Previous results from our laboratory demonstrated the reciprocal regulation of two local modulatory systems of adrenal steroidogenesis, e.g. nitric oxide (NO) synthase and heme oxygenase (HO). We then showed that adrenal HO-1 expression levels were positively regulated by endogenously generated NO. Present experiments were designed to analyze the mechanisms involved in the induction of HO-1 by NO in adrenal cells. Both HO-1 mRNA and protein levels were upregulated in Y1 cells incubated for 8 hours in the presence of a NO donor (DETA-NO, 1 mM). The signalling pathways involved were then analyzed. In regard to the NFB pathway, DETA-NO treatment resulted in a significant inhibition of the activity of the reporter plasmid KB-LUC, while overexpression of p65 decreased HO-1 protein levels. At the same time, DETA-NO had no significant effect on the activity of a Nrf2 reporter plasmid although Nrf2 overexpression significantly increased HO-1 protein levels. PKC inhibition blocked the increase in HO-1 protein levels triggered by the NO-donor.
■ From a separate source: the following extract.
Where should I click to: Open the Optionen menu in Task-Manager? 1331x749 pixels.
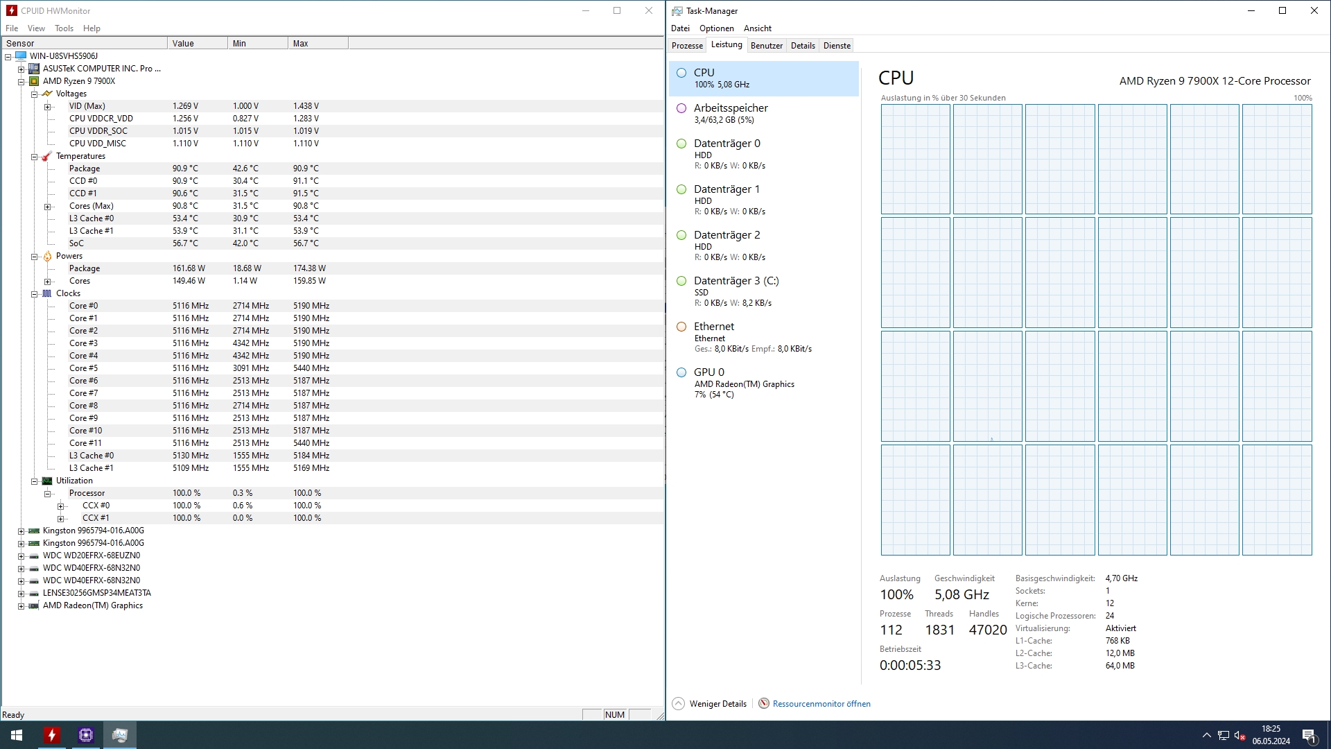pyautogui.click(x=716, y=28)
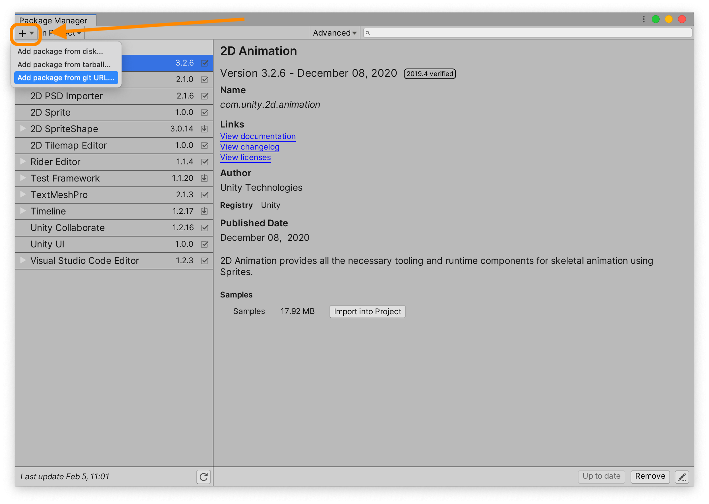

We hypothesize that in Y1 adrenal cells the NO-induced increase in HO-1 expression levels is negatively regulated by NFB-dependent mechanisms, is independent of the activation of the redox dependent transcription factor Nrf2, and is mediated by a PKC-dependent mechanism. The possible involvement of a NO-dependent HO-1 mRNA stabilization mechanism is currently under investigation.